====== 本文抜粋 ======

「空疎ないら立ち」を解消する「政治回路」の不在
AN EXTREME IRRITATION
KIM KYUNG HOON-REUTERS
<テロにカタルシスを得たのは犯人だけ。政府や社会に対する市民の不満や閉塞感を受け止めるのは、本来であれば、野党の役目。しかし現状、その役割を十分に果たせていない。私たちはどうやって喪失感を克服するのか?>
7月8日の白昼、安倍晋三元首相が凶弾に倒れた。投開票日を2日後に控えた参院選の最終盤、奈良市の大和西大寺駅前で応援演説を始めた安倍元首相に背後から近づいた男が「自家製銃」を発砲。振り向いた安倍氏に再び放たれた「銃弾」が致命傷を負わせた。
奈良県立医科大学附属病院に搬送されたときは既に心肺停止状態で、昭恵夫人が駆け付けた後の午後5時3分、死亡が確認された。選挙期間中の暗殺という突然の政治テロに、日本社会は大きな衝撃と深い悲しみに包まれている。令和日本における最大の政治的悲劇だ。
日本は銃器弾薬の所持が厳しく制限された「比較的安全」な社会であることが外国でも知られている。戦前の歴史をひもとけば、ハルビンの伊藤博文暗殺事件(1909年)や東京駅の原敬首相刺殺事件(1921年)、五・一五事件(1932年)や二・二六事件(1936年)がある。

======

本文について次の問いに答えよ。
1. 安倍元首相が応援演説を始めたのは、奈良市のどの駅の前か。
2. 安倍元首相の死亡が確認されたのは何時何分か。
3. 東京駅で原敬首相が刺殺された事件は何年に起きたか。
本文に書かれた内容だけを根拠にすること。

====== 提供記録 ======

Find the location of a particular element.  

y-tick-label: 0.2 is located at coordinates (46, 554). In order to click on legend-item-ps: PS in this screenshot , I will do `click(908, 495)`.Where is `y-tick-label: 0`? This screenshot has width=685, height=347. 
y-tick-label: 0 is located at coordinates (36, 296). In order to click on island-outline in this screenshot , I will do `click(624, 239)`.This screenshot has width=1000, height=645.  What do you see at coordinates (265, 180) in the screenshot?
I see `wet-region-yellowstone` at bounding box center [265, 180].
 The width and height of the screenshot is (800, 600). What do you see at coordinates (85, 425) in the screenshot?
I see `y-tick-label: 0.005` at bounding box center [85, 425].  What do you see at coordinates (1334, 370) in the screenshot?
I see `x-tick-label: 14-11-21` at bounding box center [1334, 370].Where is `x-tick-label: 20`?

======

:: 結果 ::
1. 大和西大寺駅
2. 午後5時3分
3. 1921年